Task to complete >> Return each line of the items below that contains the word "button", counting only matches with the same capitalization.

Given information >>
* * * * *

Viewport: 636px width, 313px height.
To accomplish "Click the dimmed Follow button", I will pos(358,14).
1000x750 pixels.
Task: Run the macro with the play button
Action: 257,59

* * * * *

Written answer >>
To accomplish "Click the dimmed Follow button", I will pos(358,14).
Task: Run the macro with the play button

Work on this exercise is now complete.